(Beginning of Task material)
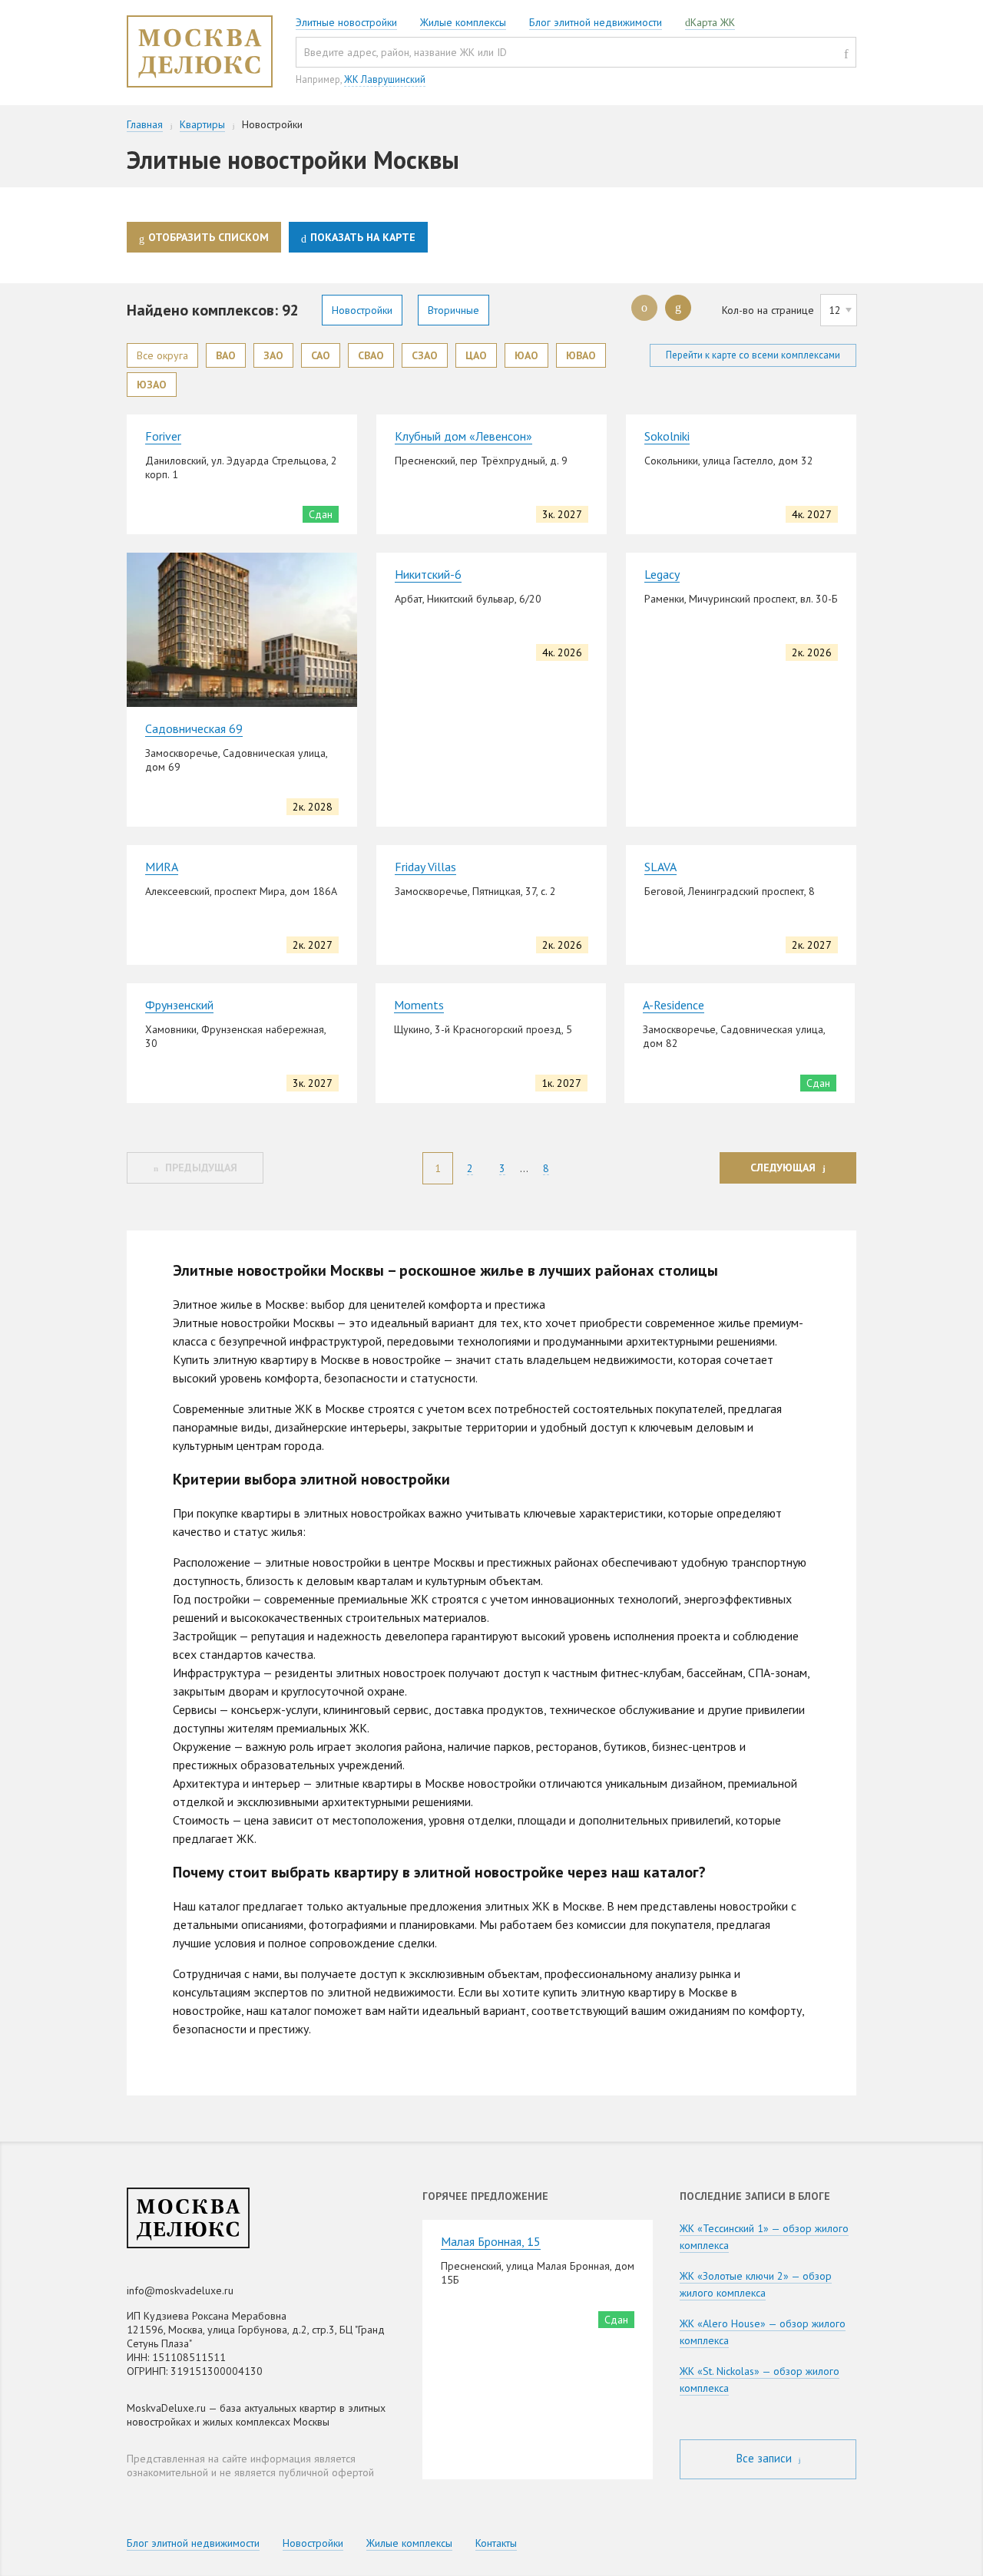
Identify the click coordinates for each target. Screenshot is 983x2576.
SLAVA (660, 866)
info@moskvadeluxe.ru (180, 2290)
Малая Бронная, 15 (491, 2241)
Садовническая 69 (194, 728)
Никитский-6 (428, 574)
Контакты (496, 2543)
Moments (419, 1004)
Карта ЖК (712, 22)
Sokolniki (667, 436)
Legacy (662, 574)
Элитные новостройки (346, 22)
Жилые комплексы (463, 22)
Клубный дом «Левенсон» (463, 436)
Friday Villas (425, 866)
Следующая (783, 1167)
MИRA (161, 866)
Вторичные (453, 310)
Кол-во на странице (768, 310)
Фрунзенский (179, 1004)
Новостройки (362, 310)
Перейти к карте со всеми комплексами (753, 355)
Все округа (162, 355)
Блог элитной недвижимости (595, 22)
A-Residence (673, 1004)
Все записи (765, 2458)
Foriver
(End of Task material)
- [What is required]: Send back the data above word for word, with the pictures left out.

- [Your response]:
Identify the click coordinates for each target. Screenshot is 983x2576.
SLAVA (660, 866)
info@moskvadeluxe.ru (180, 2290)
Малая Бронная, 15 (491, 2241)
Садовническая 69 (194, 728)
Никитский-6 (428, 574)
Контакты (496, 2543)
Moments (419, 1004)
Карта ЖК (712, 22)
Sokolniki (667, 436)
Legacy (662, 574)
Элитные новостройки (346, 22)
Жилые комплексы (463, 22)
Клубный дом «Левенсон» (463, 436)
Friday Villas (425, 866)
Следующая (783, 1167)
MИRA (161, 866)
Вторичные (453, 310)
Кол-во на странице (768, 310)
Фрунзенский (179, 1004)
Новостройки (362, 310)
Перейти к карте со всеми комплексами (753, 355)
Все округа (162, 355)
Блог элитной недвижимости (595, 22)
A-Residence (673, 1004)
Все записи (765, 2458)
Foriver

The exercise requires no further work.